Query MongoDB from SQL Server

Problem

The problem is that half of my customers data is stored is in a NoSQL database, MongoDB.  The other half is stored in Microsoft SQL Server.  My customers would like to report on their data and do not care how I have stored the data.  Without writing a custom reporting solution, how can I get the NoSQL data to appear as a view in the Microsoft SQL Server database?

Solution

The solution of course was to ask MongoDB to serve up its data using the simple MongoDB SQL daemon.  This allows you to create an Open Database Connectivity or ODBC connection using the MongoDB driver.  Once you have accomplished this, then you can create a linked server in the SQL Server, and you are off to the races.

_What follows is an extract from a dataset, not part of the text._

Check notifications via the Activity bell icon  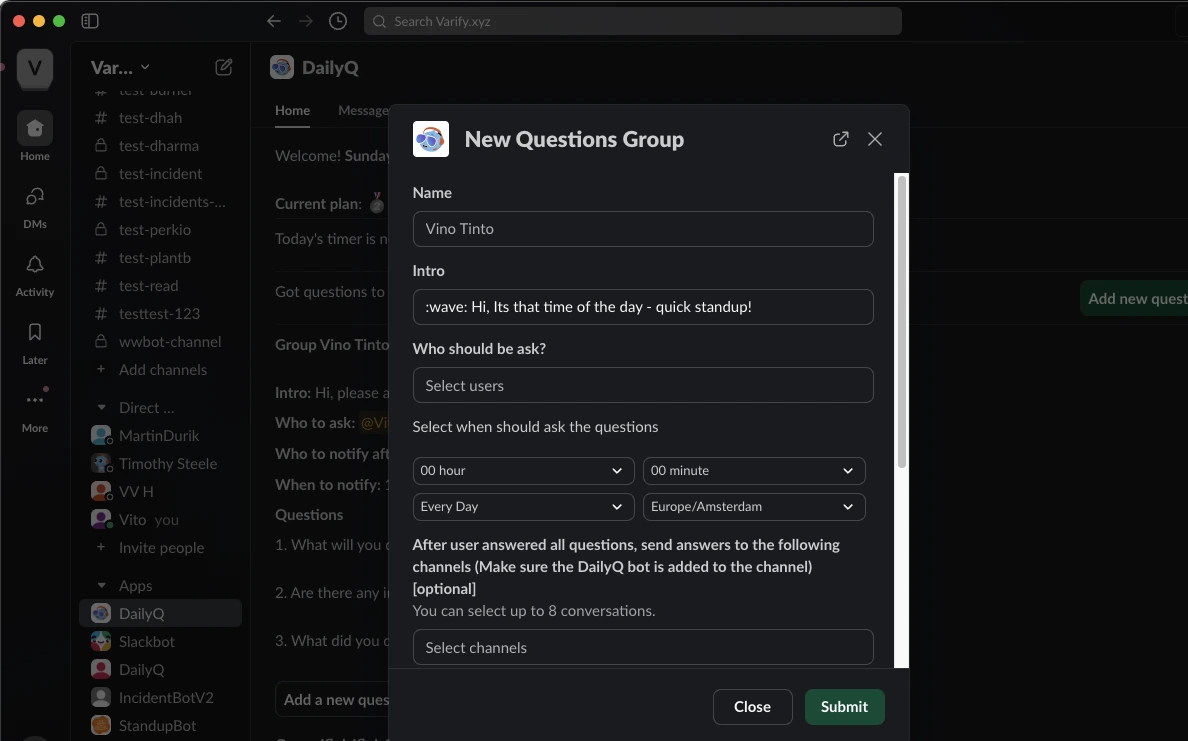34,272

Let me break down the solution into manageable chunks so that you can understand how to accomplish this feat.

Software

You will need to following software pieces to make this work.

BI Connector

First install the MongoDB Connector for BI.  It should install into the C:\Program Files\MongoDB\Connector for BI\2.14\bin folder on your hard drive.  You will need to open a command prompt to that location.  You will see the following executable files listed here.

Schema

MongoDB cannot just serve up the hieratical objects without help.  You will need to create a schema to export from MongoDB for SQL Server to read.  The mongodrdl is a relational schema management tool for the MongoDB Connector for BI.  The mongodrdl binary can:

  • Produce a schema based on the contents of one or more MongoDB collections and write them out into .drdl files used by mongosqld.
  • Upload a .drdl file’s schema to the MongoDB deployment your BI Connector is reading from.
  • Download stored schemas from your MongoDB deployment.
  • Delete stored schemas from your MongoDB deployment.
  • Name stored schemas in your MongoDB deployment for easier management.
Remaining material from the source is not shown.